Wednesday, February 3, 2021

Smithsonian Reports Two Skeletons as "Very Large" from a South Charleston, West Virginia Burial Mound

 

Smithsonian Reports Two Skeletons as "Very Large" from a South Charleston, West Virginia Burial Mound

Twelfth annual report of the Bureau of Ethnology to the Secretary of the Smithsonian Institution, 1890-91



Mound 31, where two skeletons described by Smithsonian scientists as "very large" were interred facing each other. Photo from "The Nephilim Chronicles: A Travel Guide to the Ancient Ruins in the Ohio Valley, Zimmerman, 2010.   More giant skeletons in West Virginia www.nephilimgiants.net : Large Skeleton Found in Huntington West Virginia Burial Mound

Mound 31 of this group seems to furnish a connecting link between the West Virginia and the Ohio mounds. It is sharp in outline, has a steep slope, and is flattened on the top; is 318 feet in circumference at the base and about 25 feet high. It was opened by digging a shaft 10 feet in diameter from the center of the' top to the base. After passing through the top layer of surface soil, some 2 feet thick, a layer of clay and ashes 1 foot thick was encountered. Here, near the center of the shaft, were two skeletons, lying horizontally, one immediately over the other, the upper and larger one with the face down, and the lower with the face-up. There were no indications of fire about them.

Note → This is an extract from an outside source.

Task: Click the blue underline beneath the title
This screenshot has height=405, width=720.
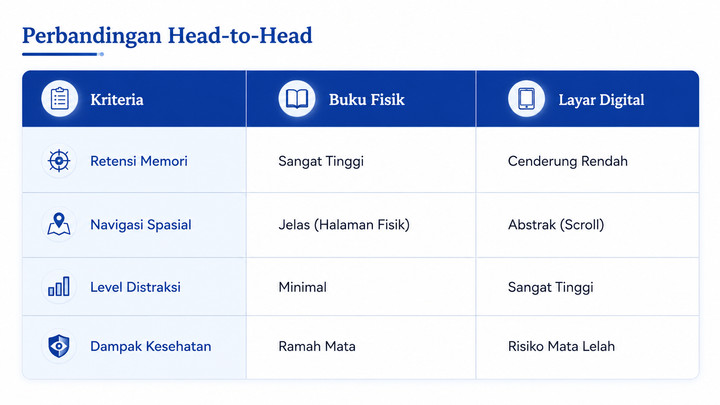Action: pyautogui.click(x=63, y=54)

    Immediately over the heads were one celt and three lance-heads. At the depth of 13 feet and a little north of the center of the mound were two very large skeletons, in a sitting posture, with their extended legs interlocked to the knees. Their arms were extended and their hands slightly elevated, as if together holding up a sandstone mortar which was between their faces. This stone is somewhat hemispherical, about 2 feet in diameter across the top, which is hollowed in the shape of a shallow basin or mortar. It had been subjected to the action of fire until burned to a bright red. The cavity was filled with white ashes, containing small fragments of bones burned to cinders. Immediately over this, and of sufficient size to cover it, was a slab of bluish-gray limestone about 3 inches thick, which had small cup-shaped excavations on the underside. This bore no marks of fire. Near the hands of the eastern skeleton were a small hematite celt and a lance-head, and upon the left wrist of the other two copper bracelets. At the depth of 25 feet, and ou the natural surface was found what in an Ohio mound would have been designated an " altar." This was not thoroughly traced throughout, but was about 12 feet long and over 8 feet wide, of the form shown in Fig. 24.